From then on, whenever she looked at her mother, she saw this memory in her eyes and wanted to somehow take it away. Instead they bickered.
 
; These days the child Ohri slept between their parents. Haemi took the spare room where it was once intended that she and a future husband could one day stay.
Marriage had once been a wish. But her brother was born and she took care of him and found happiness through the child. There was the balance of things, she thought, and considered herself fortunate for a companion. Nothing more was asked.
Some afternoons the children found her in the forest at the end of the village, walking alongside the river, without explanation, in apparent absentmindedness, her brother hugged against her hip. Casting spells, they said, with her cane. They believed that her mother had lain with a god, who, displeased, had cursed the woman. It was known that when Haemi was born it had been in the dark and so when she opened her eyes she first saw nothing but the shadows of her family. “Are the spirits with you?” the children said, under their breaths, when she passed them. When she was gone they ran around, tapping their heads, rolling their eyes, lifting their arms into the air like wild, intoxicated creatures.

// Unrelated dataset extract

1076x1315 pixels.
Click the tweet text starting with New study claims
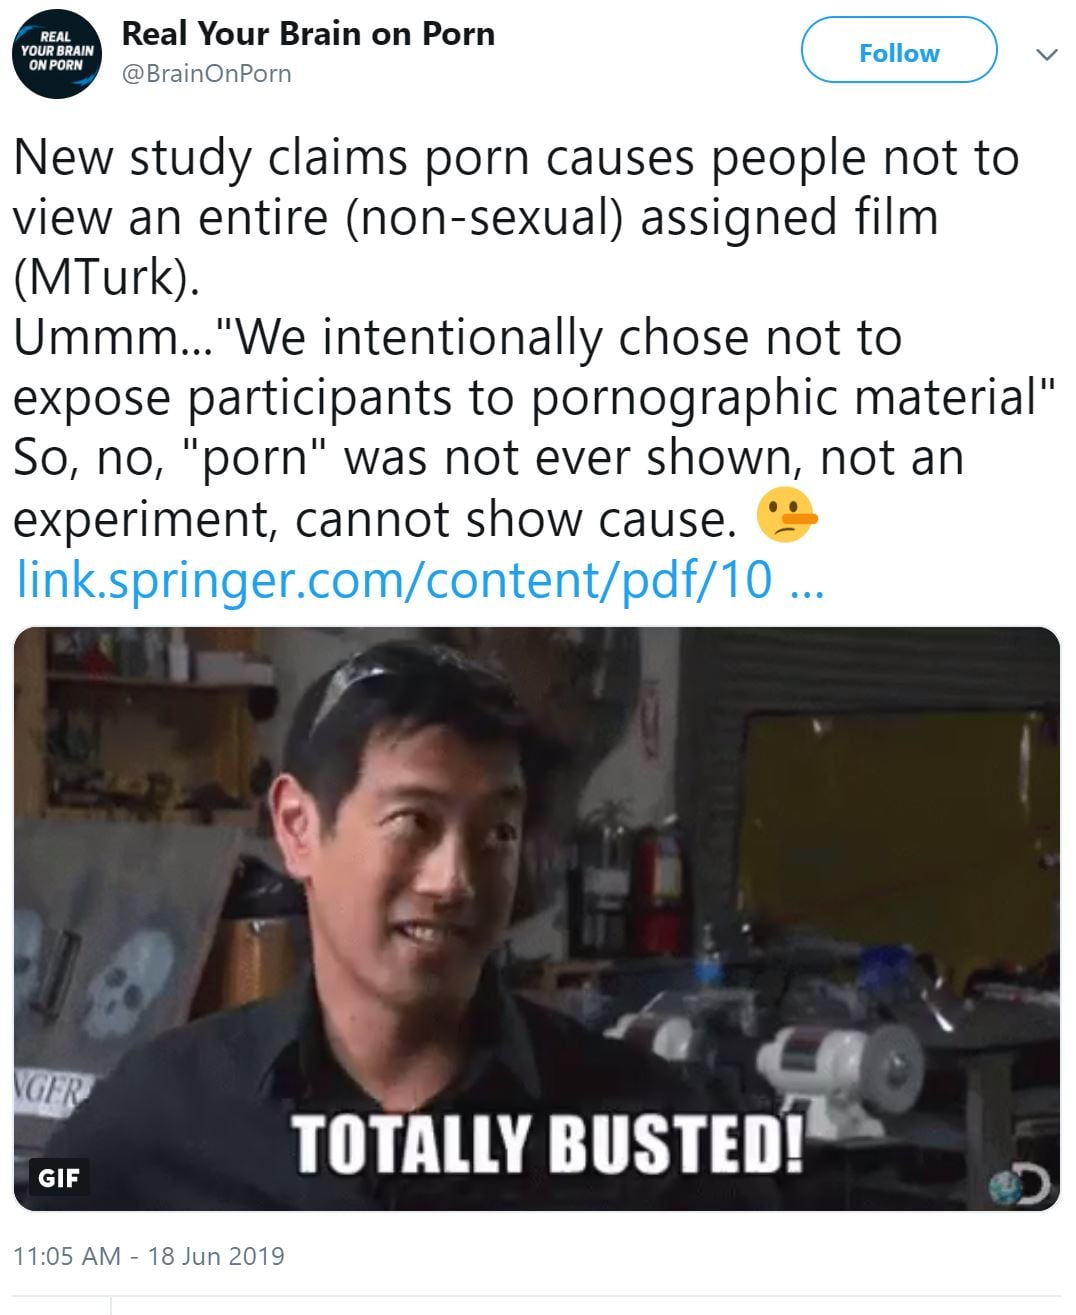coord(516,217)
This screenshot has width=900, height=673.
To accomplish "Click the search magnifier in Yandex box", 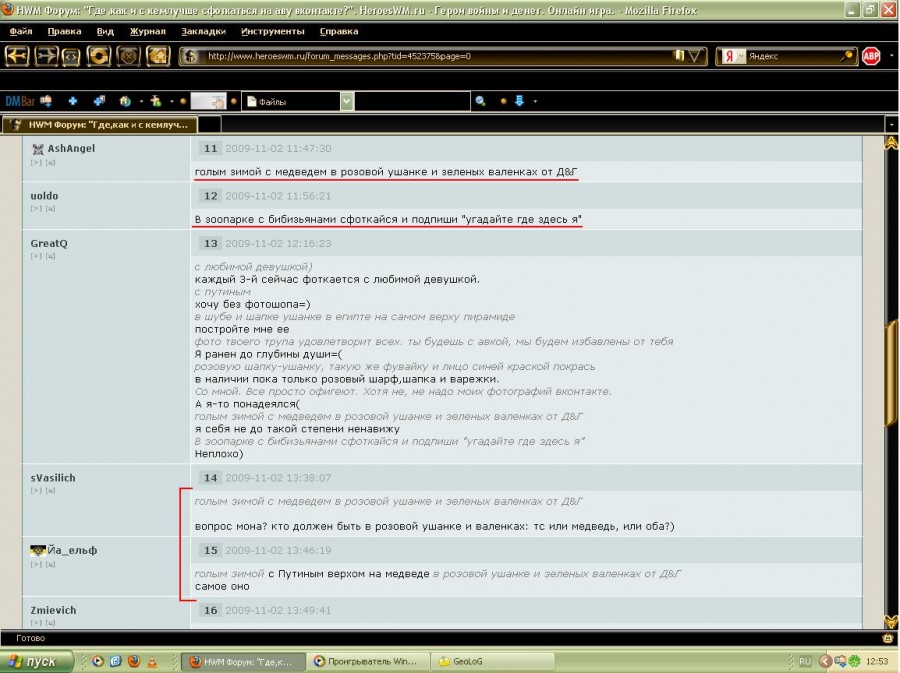I will [846, 56].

She was unaware that they spoke such stories. Nor was she aware that it was her thirteen-year-old cousin, Haru, who started them. He lived alone with his father at the first house in the village. His mother had been Japanese. She did not survive Haru’s birth. During the war, his older brother had gone to Tokyo to enlist. He never returned. After that, her uncle—Haru’s father—kept to himself. Haru she saw more often, with the other children, though whenever she greeted him he looked down at her leg.